For example, Euan Lindsay talks about one woman student with a lecturer who started every class with:
[Euan]‘Lady and gentleman’ because she was the only woman in the class. And he honestly thought he was doing the right thing by being polite. But in fact, he commenced it with an attendance check on her, because if she wasn’t there, he just went, ‘Oh, gentlemen’. And so if there’s one of you, you do that, if you’re half and half, you don’t even, ‘ladies and gentlemen, good morning’. You don’t think to single them out. Now there’s a power dynamic question of how do you not call it out? Why did all of the men in the room go: ‘we know it upsets her. Let’s not say anything’. So I think there’s a slow sort of, that glacial progression of people want to help. They believe this is the right answer. I don’t know any colleagues going ‘geez, we really gotta get rid of these women, they’re spoiling it. Let’s get rid of them’. They don’t necessarily conceptualise it in a way that will be effective. They want to help. They don’t want to be part of the problem. In a more broader sense, you don’t always get to be the one pushed out the front of the cameras, so it looks like we have women in the program. You don’t get to be the woman who has to be on the selection committee because we need gender balance, like those duties can be distributed. And so that otherness that can be such a push to push people away, can repel them out of the profession, even if they would make great engineers. And by and large, they do, because the ones that survive all of this repulsion are the ones who are going to be excellent, the ones who would make good engineers have other options and go elsewhere.
[Kiara] So we have the statistics, but do we know what’s going on to drive them? Cathy Ayres:
[Cathy] What we really need to be working on is paying attention to the qualitative. So when someone leaves this industry, we should be asking them why. We should be saying:‘what’s your experience been? What is it exactly that has motivated you to leave?’ And it could be pull factors. It could be a fantastic opportunity and something else they’re interested [in]. But a lot of the time it’s not. A lot of the time it’s push factors. That means that we’re losing a great deal of potential in this industry.
[Euan] There’s broader things that are much more nebulous to count. Like, would I let my daughter study here? That’s a much harder kind of question to ask. And I think those are the pieces, that you’ve got to have that qualitative piece around the culture as well as just the numbers, because there are things you can do to gain the numbers.
[Kiara] So these issues are not new. They’ve been around for a while and a lot of good, great women engineers and computer sciences have been calling them out. Is the reason we’re not seeing change down to, as you mentioned, that lecturer who was never told that what he was doing was not helping? Are we not calling it out enough? Why aren’t we seeing the progress we want to see?
[Euan] Well, one of the things that I do note is people keep starting things, and I’m not sure that works. I’m probably going to scorch a lot of bridges here, but there are something like 170 different ‘girls in STEM’ programs that get funding from the Federal Government.
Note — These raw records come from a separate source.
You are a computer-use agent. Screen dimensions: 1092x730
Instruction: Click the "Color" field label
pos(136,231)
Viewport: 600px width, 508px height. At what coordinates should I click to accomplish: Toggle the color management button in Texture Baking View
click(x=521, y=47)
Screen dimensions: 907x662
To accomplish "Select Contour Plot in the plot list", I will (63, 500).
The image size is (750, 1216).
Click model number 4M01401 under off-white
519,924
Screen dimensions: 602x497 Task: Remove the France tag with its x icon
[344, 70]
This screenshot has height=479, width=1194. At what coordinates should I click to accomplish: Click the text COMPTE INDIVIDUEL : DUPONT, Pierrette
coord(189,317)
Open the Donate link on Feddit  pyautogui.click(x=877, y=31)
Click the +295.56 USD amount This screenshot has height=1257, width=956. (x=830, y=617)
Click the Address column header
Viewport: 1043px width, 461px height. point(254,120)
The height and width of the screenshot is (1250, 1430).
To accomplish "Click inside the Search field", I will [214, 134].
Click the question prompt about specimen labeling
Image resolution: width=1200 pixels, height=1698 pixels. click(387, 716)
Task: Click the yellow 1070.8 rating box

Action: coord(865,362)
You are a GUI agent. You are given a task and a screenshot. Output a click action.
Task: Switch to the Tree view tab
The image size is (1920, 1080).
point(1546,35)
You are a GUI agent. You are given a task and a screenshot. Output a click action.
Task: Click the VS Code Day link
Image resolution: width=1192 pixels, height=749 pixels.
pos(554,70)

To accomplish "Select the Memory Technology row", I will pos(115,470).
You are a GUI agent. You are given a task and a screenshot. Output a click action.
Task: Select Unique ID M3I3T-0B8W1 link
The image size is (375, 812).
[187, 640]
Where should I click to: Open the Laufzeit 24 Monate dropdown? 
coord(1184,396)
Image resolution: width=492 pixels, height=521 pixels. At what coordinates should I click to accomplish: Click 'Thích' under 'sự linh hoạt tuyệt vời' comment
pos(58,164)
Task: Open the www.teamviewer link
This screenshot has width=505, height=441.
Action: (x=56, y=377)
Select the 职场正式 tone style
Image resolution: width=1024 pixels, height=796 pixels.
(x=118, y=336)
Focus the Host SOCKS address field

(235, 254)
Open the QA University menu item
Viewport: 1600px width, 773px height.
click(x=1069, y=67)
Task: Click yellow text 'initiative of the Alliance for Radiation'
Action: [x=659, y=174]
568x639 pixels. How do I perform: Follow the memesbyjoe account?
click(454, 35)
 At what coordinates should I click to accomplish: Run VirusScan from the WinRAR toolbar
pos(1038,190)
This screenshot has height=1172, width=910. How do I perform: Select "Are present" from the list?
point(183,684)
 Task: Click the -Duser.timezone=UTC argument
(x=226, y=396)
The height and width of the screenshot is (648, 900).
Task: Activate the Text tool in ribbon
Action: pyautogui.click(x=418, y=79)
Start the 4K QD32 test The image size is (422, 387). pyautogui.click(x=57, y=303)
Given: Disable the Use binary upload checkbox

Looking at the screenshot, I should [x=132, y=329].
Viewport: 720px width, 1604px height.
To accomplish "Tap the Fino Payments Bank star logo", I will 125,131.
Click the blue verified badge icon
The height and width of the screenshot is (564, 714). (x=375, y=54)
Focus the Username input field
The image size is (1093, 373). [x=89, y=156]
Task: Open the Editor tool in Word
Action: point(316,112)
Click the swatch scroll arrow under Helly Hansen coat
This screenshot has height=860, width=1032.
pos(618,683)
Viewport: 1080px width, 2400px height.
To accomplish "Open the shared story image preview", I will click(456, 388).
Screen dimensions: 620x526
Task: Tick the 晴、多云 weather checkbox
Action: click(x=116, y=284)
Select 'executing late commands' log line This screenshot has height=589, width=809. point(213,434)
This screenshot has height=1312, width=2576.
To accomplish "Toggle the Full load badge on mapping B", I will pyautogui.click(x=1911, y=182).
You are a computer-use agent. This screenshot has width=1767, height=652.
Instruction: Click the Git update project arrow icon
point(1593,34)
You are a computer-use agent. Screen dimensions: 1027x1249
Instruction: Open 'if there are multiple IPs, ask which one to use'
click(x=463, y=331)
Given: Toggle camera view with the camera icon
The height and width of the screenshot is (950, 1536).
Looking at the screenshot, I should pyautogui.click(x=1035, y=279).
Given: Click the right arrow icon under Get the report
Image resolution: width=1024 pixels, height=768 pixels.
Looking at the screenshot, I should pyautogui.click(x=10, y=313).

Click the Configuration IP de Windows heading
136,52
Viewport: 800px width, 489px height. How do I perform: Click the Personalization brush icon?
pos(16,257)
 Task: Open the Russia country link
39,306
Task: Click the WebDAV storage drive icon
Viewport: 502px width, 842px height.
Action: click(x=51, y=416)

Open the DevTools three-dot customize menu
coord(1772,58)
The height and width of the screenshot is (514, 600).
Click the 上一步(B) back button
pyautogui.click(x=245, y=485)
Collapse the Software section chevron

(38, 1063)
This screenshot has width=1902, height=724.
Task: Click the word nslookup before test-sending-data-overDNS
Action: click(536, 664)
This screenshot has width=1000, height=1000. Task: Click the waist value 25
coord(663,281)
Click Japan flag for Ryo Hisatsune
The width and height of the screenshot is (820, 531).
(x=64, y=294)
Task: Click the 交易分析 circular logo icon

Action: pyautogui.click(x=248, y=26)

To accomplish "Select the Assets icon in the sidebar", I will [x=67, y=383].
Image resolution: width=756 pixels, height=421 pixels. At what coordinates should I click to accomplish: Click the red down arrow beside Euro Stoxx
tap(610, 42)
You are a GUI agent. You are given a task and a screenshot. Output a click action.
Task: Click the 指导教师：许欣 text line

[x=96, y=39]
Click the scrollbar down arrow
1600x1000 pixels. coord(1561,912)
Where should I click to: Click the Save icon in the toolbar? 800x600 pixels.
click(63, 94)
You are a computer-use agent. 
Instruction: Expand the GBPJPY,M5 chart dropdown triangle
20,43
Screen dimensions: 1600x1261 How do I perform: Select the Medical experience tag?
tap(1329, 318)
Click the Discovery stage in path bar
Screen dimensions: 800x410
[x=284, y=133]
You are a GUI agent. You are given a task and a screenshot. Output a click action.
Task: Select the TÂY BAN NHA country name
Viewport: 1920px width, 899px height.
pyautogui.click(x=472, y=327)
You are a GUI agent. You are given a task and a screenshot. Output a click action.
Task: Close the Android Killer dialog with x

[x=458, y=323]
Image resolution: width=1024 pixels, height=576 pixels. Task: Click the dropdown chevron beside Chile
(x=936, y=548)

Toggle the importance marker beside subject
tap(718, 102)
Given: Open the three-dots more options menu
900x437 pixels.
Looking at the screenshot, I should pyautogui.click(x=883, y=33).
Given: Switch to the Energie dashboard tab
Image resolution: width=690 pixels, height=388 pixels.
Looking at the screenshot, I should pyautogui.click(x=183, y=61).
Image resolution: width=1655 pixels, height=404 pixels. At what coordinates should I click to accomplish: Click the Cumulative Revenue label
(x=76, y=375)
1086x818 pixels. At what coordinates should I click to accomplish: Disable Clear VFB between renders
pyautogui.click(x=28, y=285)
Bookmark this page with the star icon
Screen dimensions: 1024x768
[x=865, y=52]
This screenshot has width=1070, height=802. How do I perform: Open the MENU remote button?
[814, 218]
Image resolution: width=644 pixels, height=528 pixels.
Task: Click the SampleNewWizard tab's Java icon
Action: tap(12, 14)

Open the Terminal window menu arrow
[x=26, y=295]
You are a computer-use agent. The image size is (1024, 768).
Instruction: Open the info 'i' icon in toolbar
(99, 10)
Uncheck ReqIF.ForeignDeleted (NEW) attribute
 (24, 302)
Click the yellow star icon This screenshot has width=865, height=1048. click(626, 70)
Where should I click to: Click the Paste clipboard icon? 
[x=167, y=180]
And I do wonder if it is that hit-and-run, small-impact, ‘I inspired that girl to become a young woman in engineering, I’ve moved her needle’. Rather than a systemic question around how do we keep young women on the tightrope to choose the subjects in Year 9 that will take them, where they haven’t already fallen off the tightrope when they realise they should become engineers?
[CC] Because people don’t wanna give up power. Don’t give up the power. The thing is, is that the older I’ve gotten and the more experience I’ve had in the tech industry, the more I realise just how much white men claim the space. And they claim the space because they think they own it. And historically, that’s something white men have been doing for hundreds and hundreds of years. So I think we as a tech community aren’t addressing it. Or we are, but it’s very surface level. And that’s when you hear people start throwing out diversity and inclusive, you know, throwing around those types of terms, but no one actually wants to act upon it. I read a newspaper article the other day, might have been the Sydney Morning Herald, I can’t remember where it was, but just caught my eye because it was talking about inclusion fatigue.
[Kiara] Oh, and what’s that?
[CC] I know. I was like, what? And basically what they’re saying is that people are starting to get inclusion fatigue because they’re making attempts at becoming more inclusive and diverse, but they’re failing at it and then they getting tired. So what that told me was, wait, having to include others is making you fatigued, you’re getting fatigued over that, including me is tiring you? That was just a real, that was a real hard article to read because I was like, wow. But I think that when it comes to those types of things, everything should be for us and by us. Everything should be Indigenous-led. And it’s not non-Indigenous people can’t help, but it really should just be on the back end.
[Kiara] Ownership is important.
[CC] It’s very important, especially when you consider our cultural knowledge and our intellectual property.
[Kiara] Apart from having programs led by women and those from diverse communities, when we’re looking for role models for potential solutions, where should we turn? Actually, Engineers Australia points out that the overall figures in Australia are elevated because women make up a higher proportion of the intake of international students.
[Cathy] What I’ve heard from our female Sri Lankan students is one of the big elements of culture shock that they experience here is that it’s really male dominated. In one of our major source universities, their computer science graduates are about on par in terms of gender. So I don’t know, I think we should probably ask some of those students, what they what they think is happening, that sort of addressing the problem. Looking at the differences between engineering and computer science in Australia vs. a country like Sri Lanka, that’s precisely the work that sociologists do.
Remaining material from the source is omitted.